• EXERCISE OBJECTIVE: Everything in the records below should be printed exactly, except the pictures.

• GIVEN DATA:
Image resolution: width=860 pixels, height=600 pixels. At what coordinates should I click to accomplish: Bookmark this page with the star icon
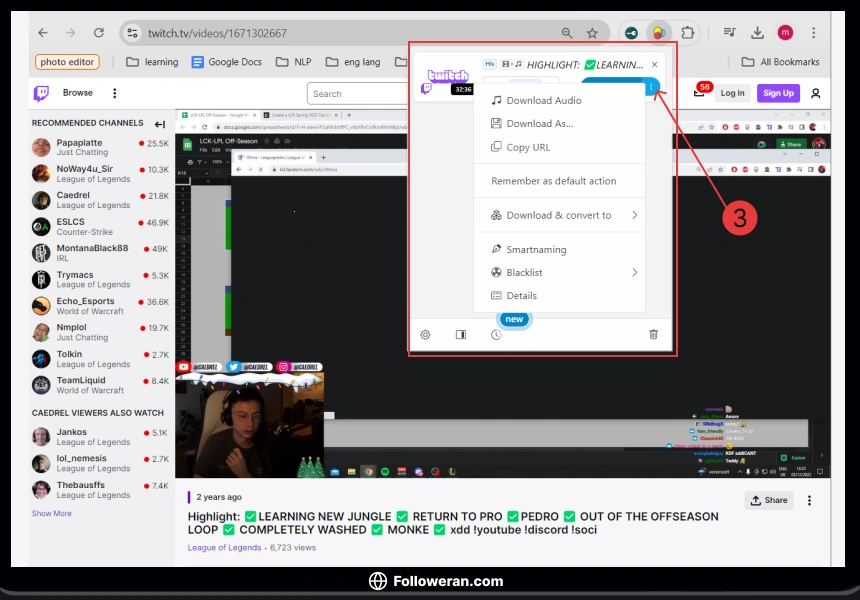pyautogui.click(x=592, y=33)
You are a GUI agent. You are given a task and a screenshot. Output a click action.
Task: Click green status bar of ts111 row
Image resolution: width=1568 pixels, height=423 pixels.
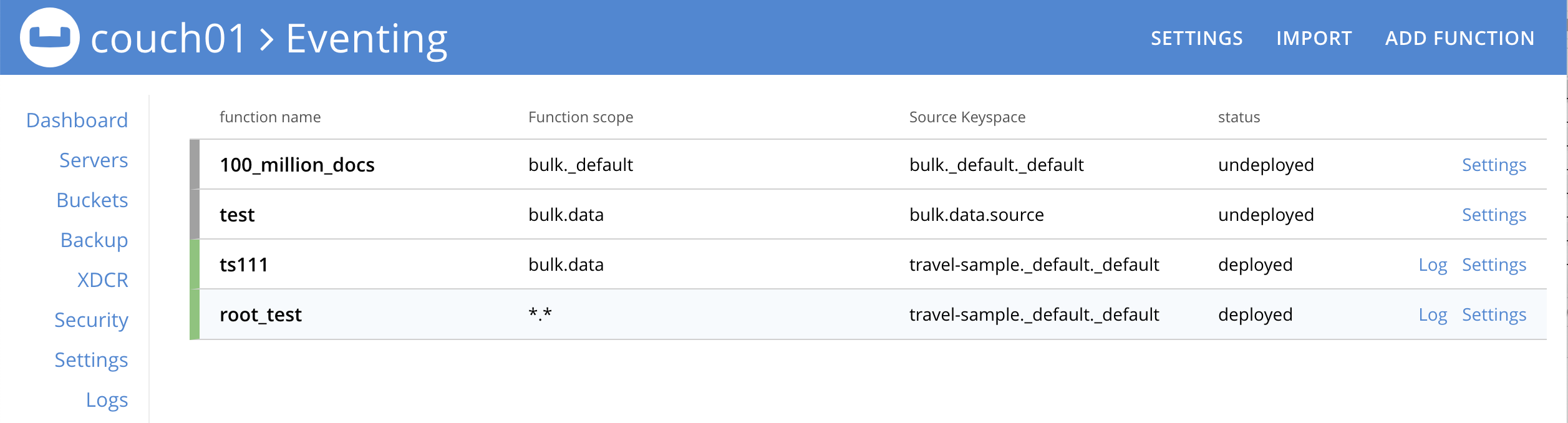click(x=195, y=265)
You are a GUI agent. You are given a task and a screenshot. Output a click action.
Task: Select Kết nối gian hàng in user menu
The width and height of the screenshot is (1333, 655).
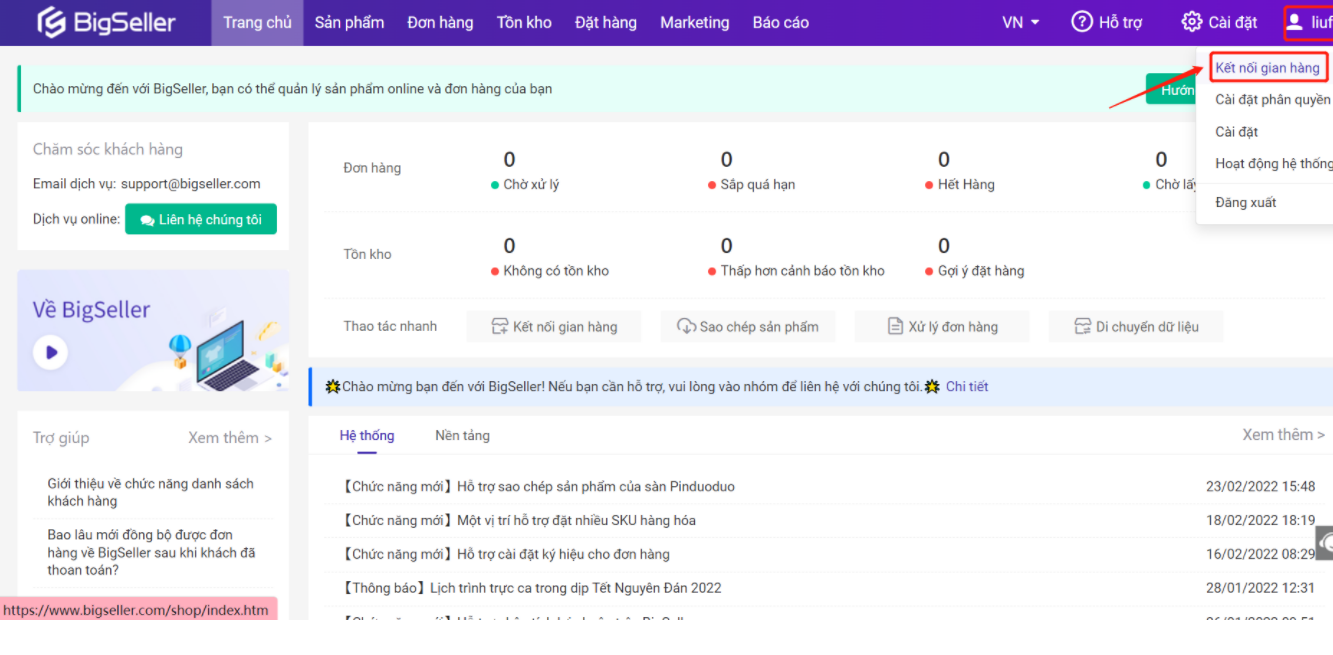1267,68
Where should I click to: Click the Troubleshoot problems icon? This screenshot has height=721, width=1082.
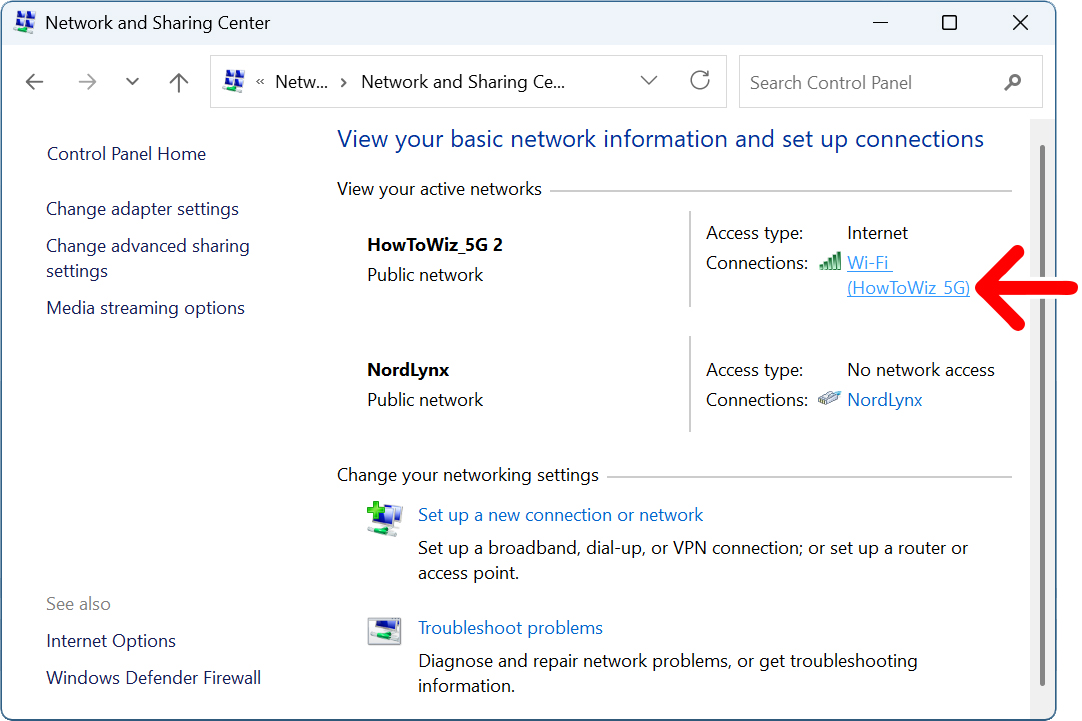coord(384,631)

• TASK RESULT:
Image resolution: width=860 pixels, height=600 pixels. At what coordinates should I click to accomplish: Bookmark this page with the star icon
pyautogui.click(x=592, y=33)
You are a GUI agent. You are given a task and a screenshot. Output a click action.
Task: Click green status bar of ts111 row
Image resolution: width=1568 pixels, height=423 pixels.
click(x=195, y=265)
You are a GUI agent. You are given a task and a screenshot. Output a click action.
Task: Select Kết nối gian hàng in user menu
The width and height of the screenshot is (1333, 655).
1267,68
Where should I click to: Click the Troubleshoot problems icon? This screenshot has height=721, width=1082.
coord(384,631)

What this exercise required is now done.